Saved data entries
━━━━━━━━━━
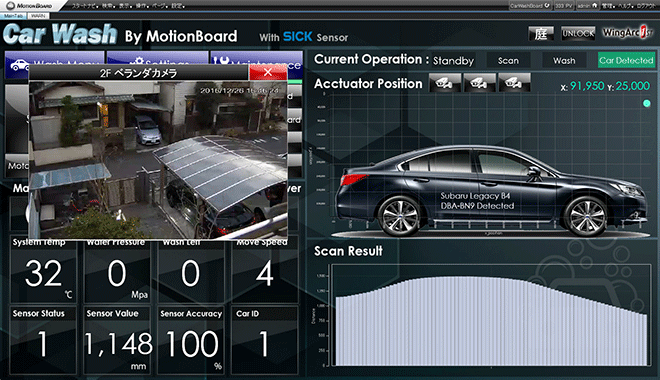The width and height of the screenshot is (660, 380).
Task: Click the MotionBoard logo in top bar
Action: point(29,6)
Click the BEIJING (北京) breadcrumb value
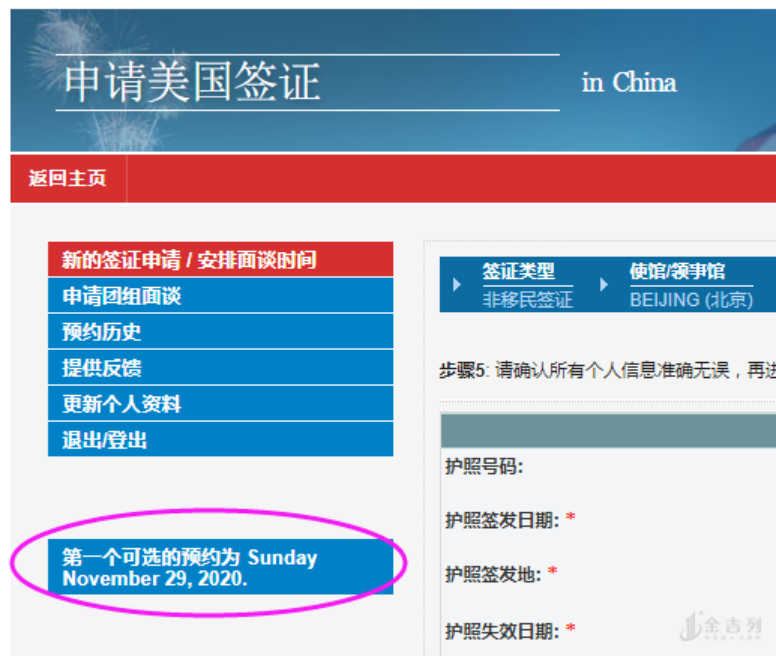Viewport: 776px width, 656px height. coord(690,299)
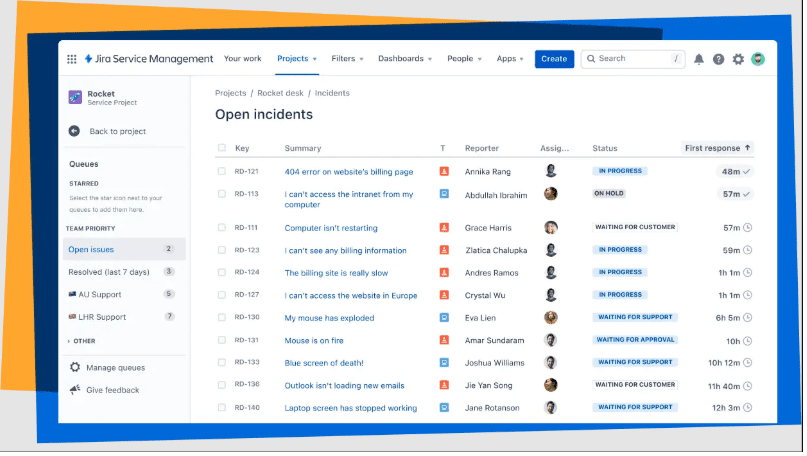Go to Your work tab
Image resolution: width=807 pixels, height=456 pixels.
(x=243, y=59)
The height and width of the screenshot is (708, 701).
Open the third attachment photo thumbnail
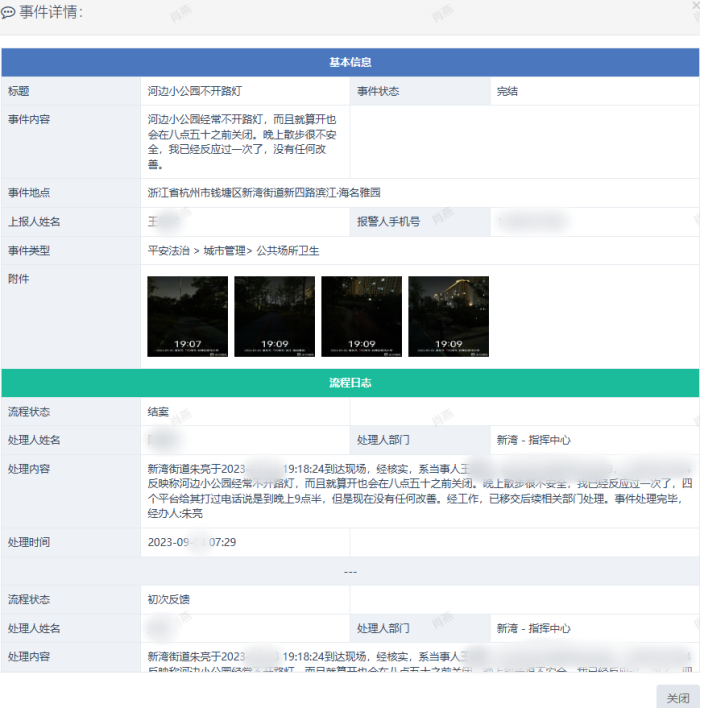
━━━━━━━━━━
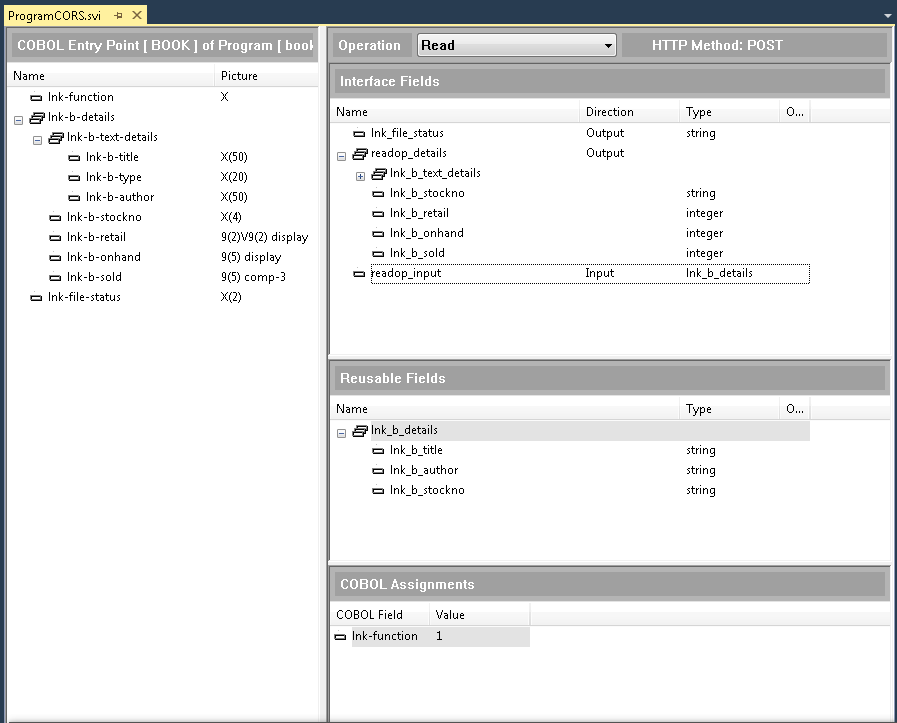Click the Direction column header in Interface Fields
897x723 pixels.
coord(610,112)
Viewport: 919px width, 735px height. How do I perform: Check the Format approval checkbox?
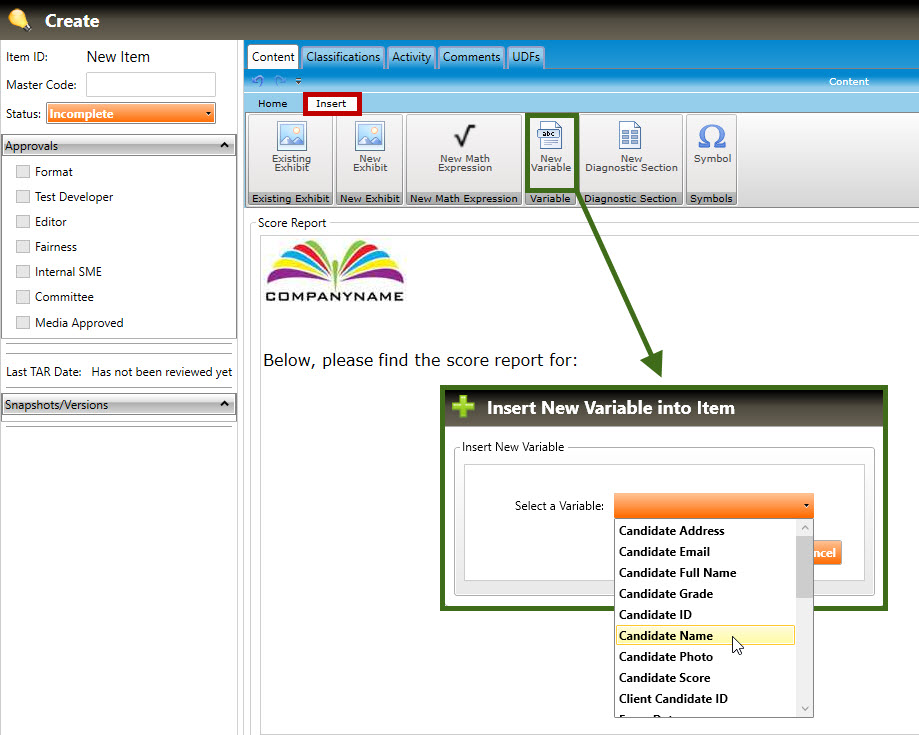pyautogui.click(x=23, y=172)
━━━━━━━━━━
• Directions:
Both the line containing "Click the BEIJING (北京) breadcrumb value" and the line containing "Open the third attachment photo thumbnail" above belong in the output, as do the lines between them. Print them exactly, without pictures.

• Task answer:
Click the BEIJING (北京) breadcrumb value
Viewport: 776px width, 656px height. coord(690,299)
Go to Your work tab
Image resolution: width=807 pixels, height=456 pixels.
(x=243, y=59)
The height and width of the screenshot is (708, 701).
Open the third attachment photo thumbnail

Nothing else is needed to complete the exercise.